Aside from increased sticker price, one of the more common excuses given is the worry that an electric car won’t meet their mileage needs due to range limitations per charge -- despite historical data suggesting that electric cars could easily handle around 80 percent of all daily driving in the U.S.
Now a new study by two doctoral students at the school of Engineering and Applied Science at Columbia University has increased that figure, estimating that electric cars could meet as much as 95 percent of all daily driving needs of U.S. citizens.
Using data obtained from the Department of Transport’s 2009 National Household Travel Survey (NHTS), Garrett Fitzgerald and Rob van Haaren analyzed the travel data of survey participants, concluding that 95 percent of the 748,918 recorded single-trip journeys by car were under 30 miles.
More astonishingly, around 98 percent of all single-trip journeys were under 50 miles in length, with trips over 70 miles in length accounting for just one percent of all single-trip journeys.

DATASET EXTRACT:
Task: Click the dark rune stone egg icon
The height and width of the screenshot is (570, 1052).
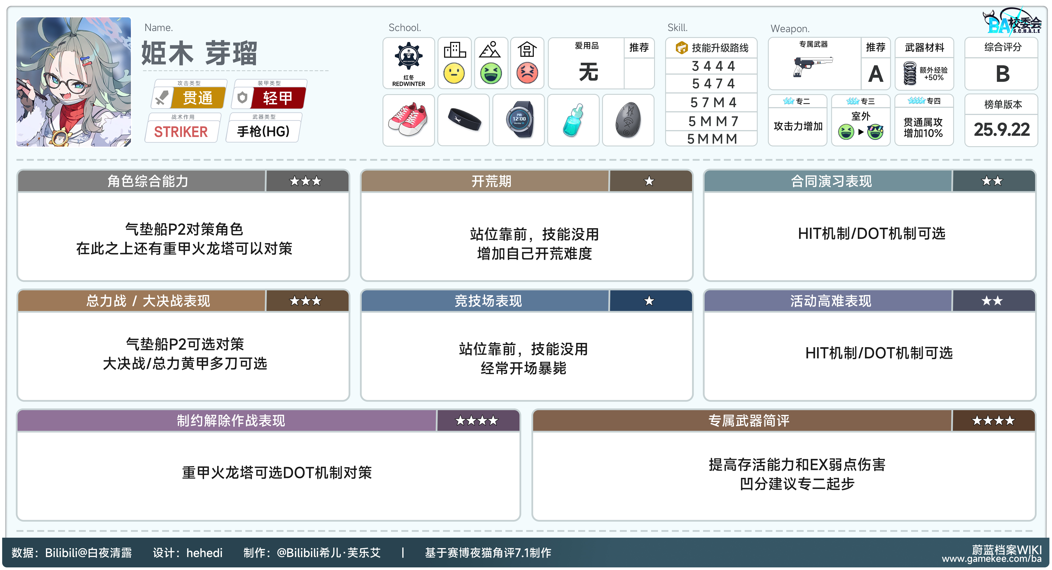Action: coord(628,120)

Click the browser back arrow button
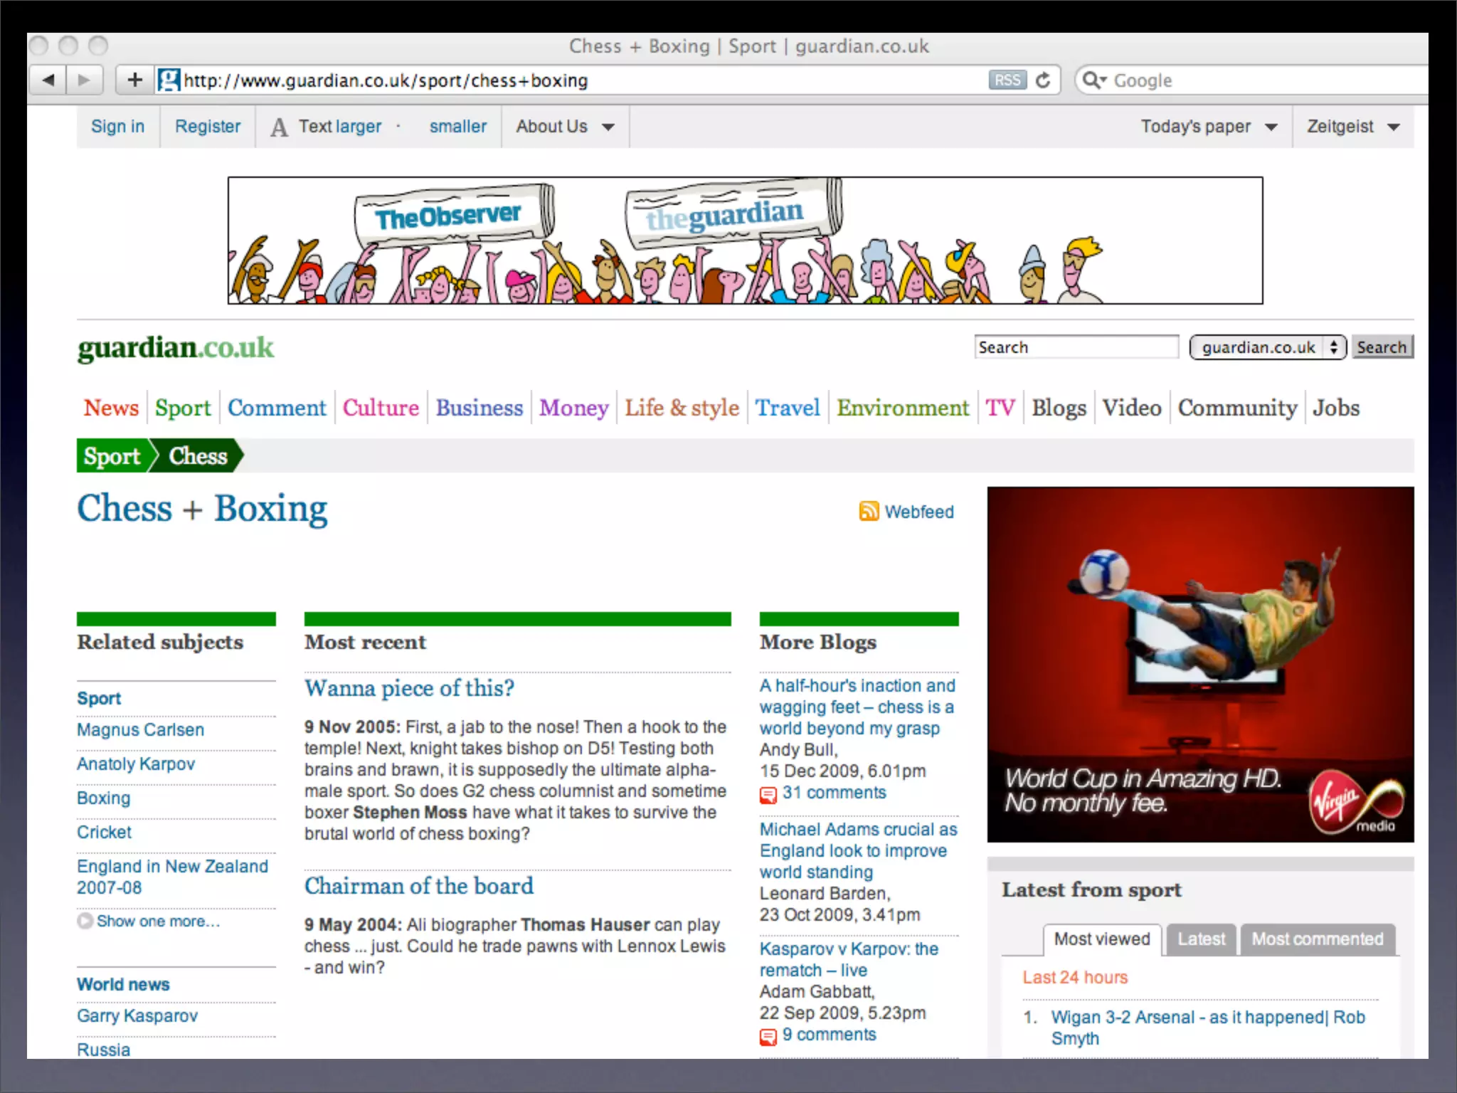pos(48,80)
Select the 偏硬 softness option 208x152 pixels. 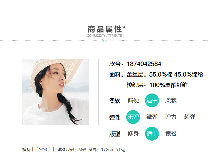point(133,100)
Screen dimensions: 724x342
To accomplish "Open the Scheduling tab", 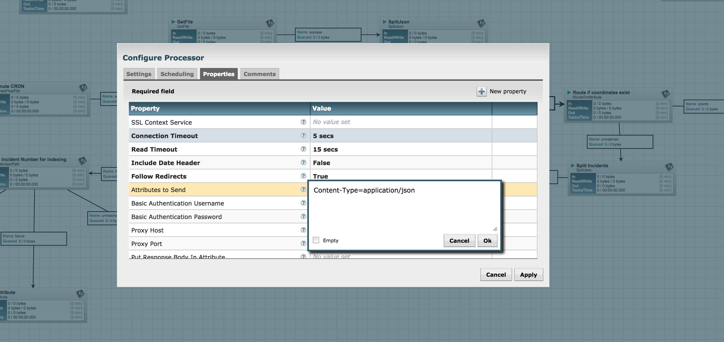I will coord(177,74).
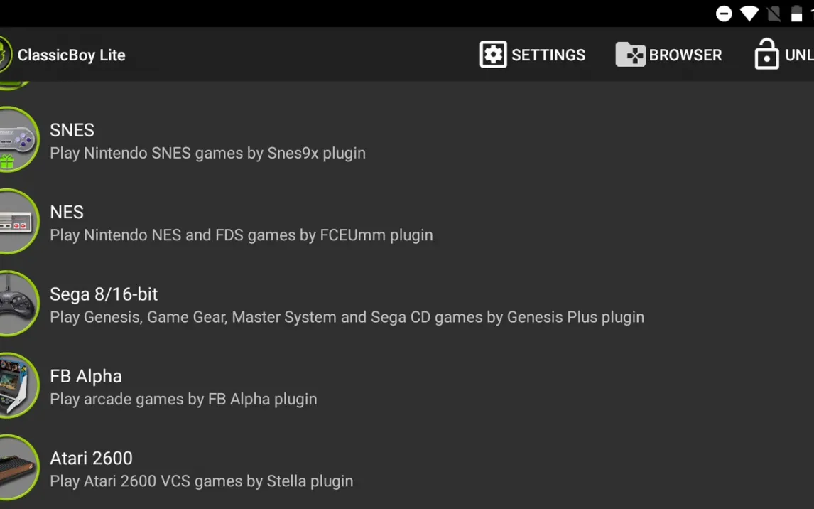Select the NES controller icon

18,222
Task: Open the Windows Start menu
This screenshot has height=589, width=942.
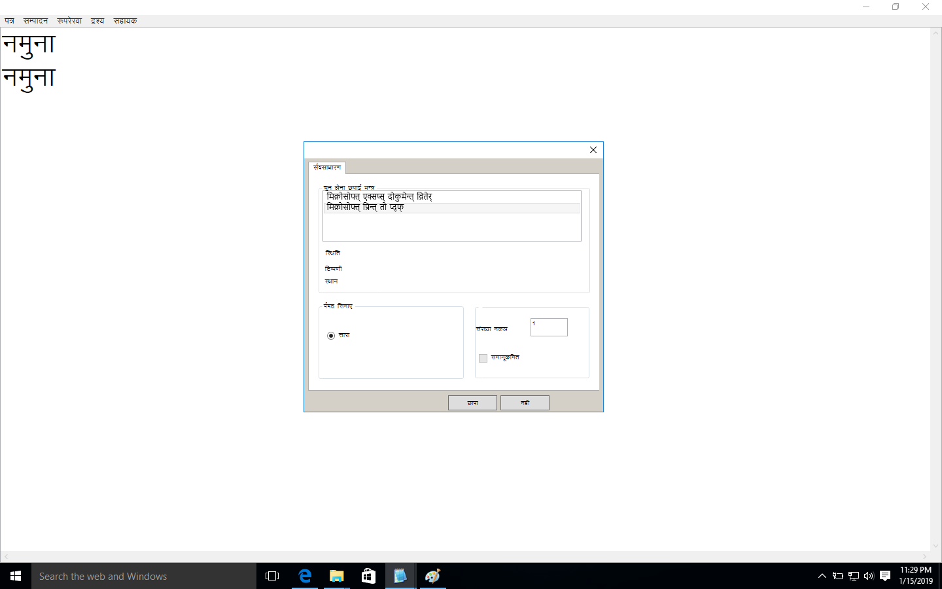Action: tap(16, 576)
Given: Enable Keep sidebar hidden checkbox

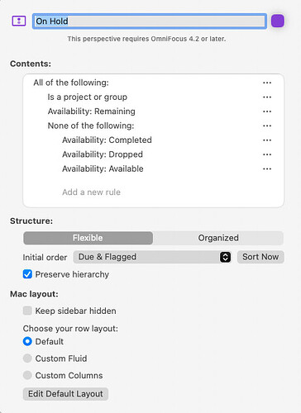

WORK TO DO: Extend the passage about electric-car driving range, starting with the sentence that would follow its last one.

RESULT OF THE EXERCISE:
The average single-trip distance? Just 5.95 miles. And while rural respondents naturally traveled further on average than their urban counterparts, 95 percent of all rural-based trips were still under 50 miles.
But as Fizgerald and van Haaren point out in their study, with limited public charging stations for electric cars, single-trip distances aren’t the best way to evaluate just how suitable electric cars are for the average consumer.
As a consequence, they turned attention to both average U.S. car commute distances, and total number of miles driven in a single day.
Of the 106,681 survey participants who drove to work every day in a car, 95 percent of them travelled less than 40 miles to work, with the average commute distance being 13.6 miles.
Because of how the study was conducted, 39 percent of cars owned by participating households in the 2009 NHTS were not driven on study days examining total mileage drive. But of the 179,848 cars examined that were used on what the study calls the Travel Day, 93 percent of them drove less than 100 miles.
The average daily drive total for urban-based cars was just 36.5 miles, while rural-based cars drove an average of 48.6 miles.
Admittedly, considering the number of cars on the roads of the U.S. today, it is only right to acknowledge that the sample size is a tiny proportion of the actual number of cars being driven daily.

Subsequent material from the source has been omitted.